Gadis merasa kedua matanya basah. Pandangannya mengabur akibat air matanya. Teringat saat-saat dimana dia mengalami semua itu. Sendirian.
Begitupun Adrian. Hatinya sakit membayangkan semua itu. "Semua itu gak adil. Aku yang melakukan kesalahan. Aku yang bersalah, tapi kenapa hanya kamu yang menanggungnya sendirian?"
Gadis merasa air matanya berjatuhan ke wajahnya. Membuatnya memilih menunduk dan kembali terisak.

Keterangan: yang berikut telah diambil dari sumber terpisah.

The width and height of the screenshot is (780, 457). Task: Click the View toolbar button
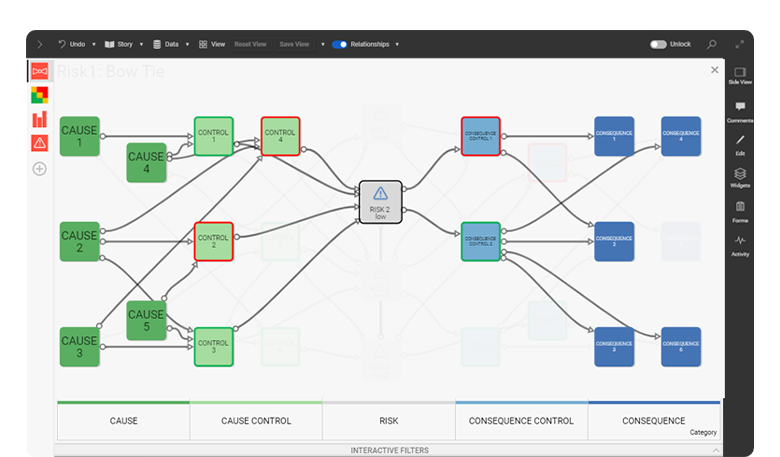pos(211,44)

"Aku yang bersalah..." suara bergetar Adrian terdengar semakin lirih. "Dan kenapa di saat aku ingin menebus kesalahanku, ingin membayar semuanya, Tuhan malah mempersulit semua ini. Kenapa..."
Gadis memejamkan matanya dan membuat air matanya semakin menderas. Tangannya mengepal kuat menggenggam gelas. Ucapan Adrian terdengar sangat tulus dan itu membuatnya merasa lemah.
"Atau mungkin..." Adrian menjeda kalimatnya sejenak. "Tuhan hanya ingin melihat usahaku lebih keras untuk mendapatkan semua ini." isakan Gadis terhenti dengan cekatan yang terdengar tajam. Dia menoleh cepat menatap Adrian. Kali ini lelaki itu sudah menatapnya lekat. "Aku hanya harus berjuang lebih keras lagi, kan? Agar aku, kamu dan Rere bisa benar-benar bersama. Aku harus berjuang. Seperti kamu yang berjuang untuk Rere, untuk seseorang yang berasal dari kesalahanku, keberengsekanku."